The story is gripping and genuinely interesting, the actors all put forth outstanding performances, the cinematography is as good as it gets, the music has to be heard to be believed, and the climax is one of the most intense events ever recorded on film. There's no such thing as a perfect movie, but this one comes as close as any will likely get.
I want the rating meter to allow me to rate it more than 10. I love
this epic movie. Patiently shot and created , it exudes a scent of
eternal beauty. This is my friends every movie goer's delight. A movie
which can't be bettered. Full of outrageously funny puns and comic
lines; made with an audacious appetite for cinematic patience, this
movie has it all.
The background score is classic. I still get charged when I see the final scenes of the movie playing to Ennio Morricone's The Trio.

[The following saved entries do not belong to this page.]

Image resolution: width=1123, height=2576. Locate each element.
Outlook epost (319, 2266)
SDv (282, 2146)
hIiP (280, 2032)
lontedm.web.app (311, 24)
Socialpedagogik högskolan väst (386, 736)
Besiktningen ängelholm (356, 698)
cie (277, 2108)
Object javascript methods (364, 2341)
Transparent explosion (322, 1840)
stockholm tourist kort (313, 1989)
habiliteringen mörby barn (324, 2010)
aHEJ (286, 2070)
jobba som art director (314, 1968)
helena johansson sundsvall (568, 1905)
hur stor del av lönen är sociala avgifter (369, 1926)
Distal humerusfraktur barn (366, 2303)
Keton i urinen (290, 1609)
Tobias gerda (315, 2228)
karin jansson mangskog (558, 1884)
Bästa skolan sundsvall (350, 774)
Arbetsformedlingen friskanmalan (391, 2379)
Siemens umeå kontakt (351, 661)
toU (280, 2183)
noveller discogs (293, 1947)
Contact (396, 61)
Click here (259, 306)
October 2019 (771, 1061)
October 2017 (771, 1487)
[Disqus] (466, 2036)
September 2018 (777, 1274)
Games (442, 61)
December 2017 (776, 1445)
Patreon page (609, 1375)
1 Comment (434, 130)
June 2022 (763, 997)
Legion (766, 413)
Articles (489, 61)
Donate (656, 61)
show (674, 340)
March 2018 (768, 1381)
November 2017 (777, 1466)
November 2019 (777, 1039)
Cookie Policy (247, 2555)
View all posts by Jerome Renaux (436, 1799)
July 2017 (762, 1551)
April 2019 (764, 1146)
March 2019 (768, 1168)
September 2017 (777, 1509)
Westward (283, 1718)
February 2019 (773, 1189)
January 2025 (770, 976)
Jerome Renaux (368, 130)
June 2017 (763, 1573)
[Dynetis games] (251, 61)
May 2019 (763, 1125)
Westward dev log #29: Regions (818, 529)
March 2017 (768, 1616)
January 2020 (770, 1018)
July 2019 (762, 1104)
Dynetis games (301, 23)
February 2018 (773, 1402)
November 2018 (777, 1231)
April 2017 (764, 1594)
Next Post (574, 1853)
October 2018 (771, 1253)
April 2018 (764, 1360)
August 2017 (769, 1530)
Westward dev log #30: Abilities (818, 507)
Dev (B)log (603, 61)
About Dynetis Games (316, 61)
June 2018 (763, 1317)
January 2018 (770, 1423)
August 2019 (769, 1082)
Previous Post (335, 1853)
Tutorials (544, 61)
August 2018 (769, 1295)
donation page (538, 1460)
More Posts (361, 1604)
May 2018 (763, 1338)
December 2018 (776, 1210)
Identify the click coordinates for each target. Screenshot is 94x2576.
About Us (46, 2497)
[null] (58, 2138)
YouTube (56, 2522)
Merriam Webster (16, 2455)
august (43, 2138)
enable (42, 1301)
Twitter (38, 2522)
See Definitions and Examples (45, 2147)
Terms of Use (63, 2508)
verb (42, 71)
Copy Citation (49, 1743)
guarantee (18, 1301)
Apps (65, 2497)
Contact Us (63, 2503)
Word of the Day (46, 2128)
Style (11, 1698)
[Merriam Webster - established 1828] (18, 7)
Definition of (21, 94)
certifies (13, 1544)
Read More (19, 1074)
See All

Deep dialogues an unbelievably smooth screenplay this movie is perfect.
It's detractors complain that some parts are overdone and are too clichéd. Well those things hardly matter when you have Blondie, Tuco, Angel Eyes , The drunk Army Captain on screen exhibiting something completely out of this world in terms of cinematic achievement.
I have never seen a better genre in movies than westerns and in that genre this movie stands out. This movie is undoubtedly the greatest one ever made in any genre.